Die Beschwerden bei einer allergischen Rhinitis oder bei Asthma bestehen – im Gegensatz zu Corona - meist über mehrere Wochen. Asthma ist die häufigste langfristige (chronische) Erkrankung bei Kindern. Anders als bei Erwachsenen ist Asthma bei Kindern und Jugendlichen fast immer allergisch bedingt. Typische Symptome bei Asthma sind trockener Husten, pfeifende Atemgeräusche, Atemnot und Zunahme der Symptome bei sportlicher Aktivität.

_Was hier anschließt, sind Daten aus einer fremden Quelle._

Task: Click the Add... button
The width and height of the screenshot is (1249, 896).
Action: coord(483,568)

Prof. Dr. Monika Gappa: Akute Symptome können mit dem sogenannten Notfallspray behandelt werden, das innerhalb von wenigen Minuten eine Erweiterung der Atemwege bewirkt. Erkältungsviren lösen auch Asthmaanfälle aus. Deshalb haben gerade Eltern von Kindern und Jugendlichen mit Asthma Sorge, dass eine COVID Erkrankung gefährlich sein könnte. Dafür gibt es bislang keinen Anhalt: Wichtig ist, dass Asthmamedikamente und insbesondere die Inhalation von cortisonhaltigen, entzündungshemmenden Medikamenten regelmäßig angewendet werden. Wenn die Schleimhaut durch die Inhalation gut geschützt ist, haben sowohl Viren als auch Allergene weniger Chance, die sogenannte Schleimhautbarriere zu durchdringen und zu einer Infektion oder einem allergischen Asthmaanfall zu führen.

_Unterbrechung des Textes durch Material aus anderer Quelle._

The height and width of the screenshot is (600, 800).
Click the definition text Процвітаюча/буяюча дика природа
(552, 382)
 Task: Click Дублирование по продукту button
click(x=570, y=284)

Prof. Dr. Monika Gappa: Wenn Symptome von Asthma in der Pollenflugzeit auftreten, sollten Eltern mit ihrem Kind zum Hausarzt gehen. Sinnvoll ist es auch, frühzeitig einen in der Allergologie oder Kinderpneumologie erfahrenen Kinder- und Jugendarzt zu kontaktieren, um die erforderliche Diagnostik (Allergietest, Lungenfunktion) durchzuführen und eine schützende Behandlung zu beginnen.
Eine Asthmadiagnose bedeutet für ein Kind nicht, dass es den ganzen Tag zu Hause sitzen muss. Im Gegenteil ist es unser Ziel, ein Leben ohne asthmabedingte Einschränkungen zu ermöglichen. Dafür gibt es mittlerweile hervorragende Medikamente vom leichten bis zum schweren Asthma.

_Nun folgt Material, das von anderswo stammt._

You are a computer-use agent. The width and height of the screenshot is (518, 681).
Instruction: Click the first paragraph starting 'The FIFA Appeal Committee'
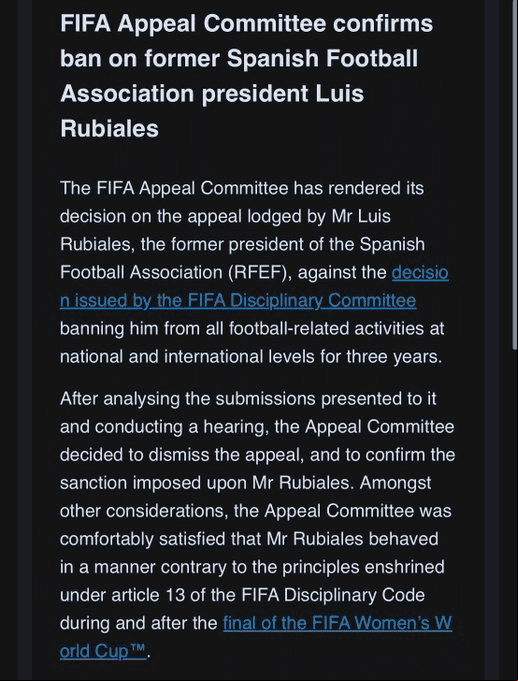tap(254, 273)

Im Moment ist es besonders für Kinder mit Allergien oder Asthma sinnvoll, Masken zu tragen - auch wenn gerade bei allergischer Rhinitis das Tragen einer Maske über Mund und Nase störend sein kann. Allergiker können sich damit trösten, dass die Masken gleich doppelt schützen: vor Pollen und vor Viren!